I have a great ISP. It’s a city owned, entirely fiber network, with symmetrical bandwidth. Extremely reliable – no down time in the year I’ve had it.
Support is good as well, but I think that’s just the nature of a small company – since they only have a few support people, they don’t have the low level staff dedicated to handling dumb questions.
It does cost a little more than Comcast, but it’s definitely worth it.
I’d pay a couple of quid a month more for a clueful support line. One of the reasons I recently left PlusNet is their woeful technical support, where you get passed around their droids for days on end.
That said I’ve just moved to O2 so will see how their support works out. I’ve heard good things though.
And Bogons refers to the range of unallocated IP addresses, reserved by IANA. Of course.
I’m actually less-interested in the customer service end of this topic — since, ultimately (and like so many other problems in business and industry) it’s a management issue which will always be handled according to an individual company’s philosophy/style. And that will always include personality and fiscal concerns unique to each organization, coupled with legal lanscapes that differ from place to place.
My personal interest lies in the overall shoddiness of service available to so many people in otherwise modern, industrialized societies. We keep hearing myths about bandwidth hogs on the one side, and amazing next-gen technologies on the other that will revolutionize services, products, and societies wworldwide. Me? I’d just like a moderately-broadband service that doesn’t drop off three or four times a day.
My 2 step programme to the ultimate ISP…
Everybody employed by the ISP must realise how important and how stressful 1st line support is.
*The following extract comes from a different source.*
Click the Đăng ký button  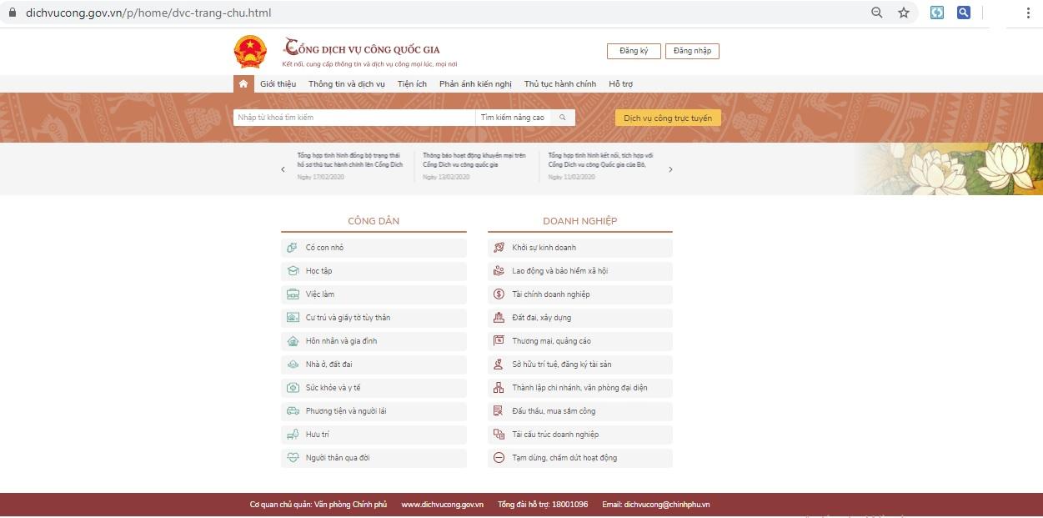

And that if you let 1st line support down, you let the entire company down.
Implement ITIL from top to bottom so that you have an actual plan to back up step 1.
Trust me, this is the only way…
I’m with O2. It fails occasionally. If it’s for long, I get out the T-Mobile Mobile Broadband USB stick (£2 a day each day you use it, nothing otherwise) and switch to that.
I love the magic word idea, I’m thinking of implementing it at work – I would be the frobnitz receiver, and you may not speak to me otherwise!
With regards to ISP’s, I am with Tiscali who i have only had the misfortune of calling once, and very nearly voted with my feet. But then I realised that they haven’t been taking my Diret Debit, hence free internets which have only gone down once in 2 years. I call that #win.
Just reading through a lot of comments that say they would pay a few quid more for clueful support. My general feeling is that I would pay a few quid more for a service that meant I didn’t NEED to call support.
I used to use an ISP called uklinux.net( see http://www.uklinux.net/) who overall were very nice chaps. In the dark days of trying to get a 56k modem hooked to the interwebs they had awesome docs on how to make a PPP connection work. Which made them super-cluefull at that time. I don’t know for sure but I suspect the cost of setting up an ADSL ISP was too great so they didn’t go there. It would be interesting to track them down and see what happened…
I remember back to the early days of ISPs where the users were all geeks and the support was better. (and the problems were also more frequent). I was with Telewest as it was then, and there was a weekly email from the engineering guys on all the network changes that they were up to.
Now If I need to call up I have to lie and say I am running windows, go through all of their stupid checks to see if the problem is in my computer before they will pass it up the line and accept that their network has a problem.